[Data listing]
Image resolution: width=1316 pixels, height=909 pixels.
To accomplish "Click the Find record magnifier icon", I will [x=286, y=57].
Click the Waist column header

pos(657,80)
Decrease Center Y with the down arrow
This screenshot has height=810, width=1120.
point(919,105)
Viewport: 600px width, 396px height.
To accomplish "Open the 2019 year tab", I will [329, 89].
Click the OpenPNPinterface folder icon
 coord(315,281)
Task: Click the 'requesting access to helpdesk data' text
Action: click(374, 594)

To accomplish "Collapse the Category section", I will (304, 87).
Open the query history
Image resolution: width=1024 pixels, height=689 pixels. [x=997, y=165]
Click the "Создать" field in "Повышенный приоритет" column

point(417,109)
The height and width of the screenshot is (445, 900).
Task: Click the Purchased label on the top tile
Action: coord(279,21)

| Goal of the exercise |
Copy all of the records above word for word.

| Answer to the exercise |
Image resolution: width=1316 pixels, height=909 pixels.
To accomplish "Click the Find record magnifier icon", I will [x=286, y=57].
Click the Waist column header

pos(657,80)
Decrease Center Y with the down arrow
This screenshot has height=810, width=1120.
point(919,105)
Viewport: 600px width, 396px height.
To accomplish "Open the 2019 year tab", I will [329, 89].
Click the OpenPNPinterface folder icon
 coord(315,281)
Task: Click the 'requesting access to helpdesk data' text
Action: click(374, 594)

To accomplish "Collapse the Category section", I will (304, 87).
Open the query history
Image resolution: width=1024 pixels, height=689 pixels. [x=997, y=165]
Click the "Создать" field in "Повышенный приоритет" column

point(417,109)
The height and width of the screenshot is (445, 900).
Task: Click the Purchased label on the top tile
Action: coord(279,21)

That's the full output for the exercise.